Start of GIVEN DATA

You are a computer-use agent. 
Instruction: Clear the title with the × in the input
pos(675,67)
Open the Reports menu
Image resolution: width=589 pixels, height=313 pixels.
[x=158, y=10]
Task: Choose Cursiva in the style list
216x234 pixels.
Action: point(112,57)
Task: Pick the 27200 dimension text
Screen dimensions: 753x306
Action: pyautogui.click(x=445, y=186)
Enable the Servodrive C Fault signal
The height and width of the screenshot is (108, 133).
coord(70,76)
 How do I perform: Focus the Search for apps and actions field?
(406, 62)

End of GIVEN DATA
Start of GIVEN DATA

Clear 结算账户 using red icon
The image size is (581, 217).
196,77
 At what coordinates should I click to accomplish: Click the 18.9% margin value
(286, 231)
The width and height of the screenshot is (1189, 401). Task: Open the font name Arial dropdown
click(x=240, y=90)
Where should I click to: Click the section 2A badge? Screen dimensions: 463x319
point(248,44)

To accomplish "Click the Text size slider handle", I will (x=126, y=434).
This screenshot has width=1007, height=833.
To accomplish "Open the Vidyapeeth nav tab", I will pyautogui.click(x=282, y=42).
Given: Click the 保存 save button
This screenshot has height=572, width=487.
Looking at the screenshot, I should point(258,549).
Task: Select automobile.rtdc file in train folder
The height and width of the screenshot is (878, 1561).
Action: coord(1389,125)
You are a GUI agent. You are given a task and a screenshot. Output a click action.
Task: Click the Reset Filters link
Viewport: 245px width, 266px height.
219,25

End of GIVEN DATA

EXERCISE PROMPT ->
Count the lines in the records above that contain the word "agent", and reply with only that number.

SOLUTION TO THIS EXERCISE ->
2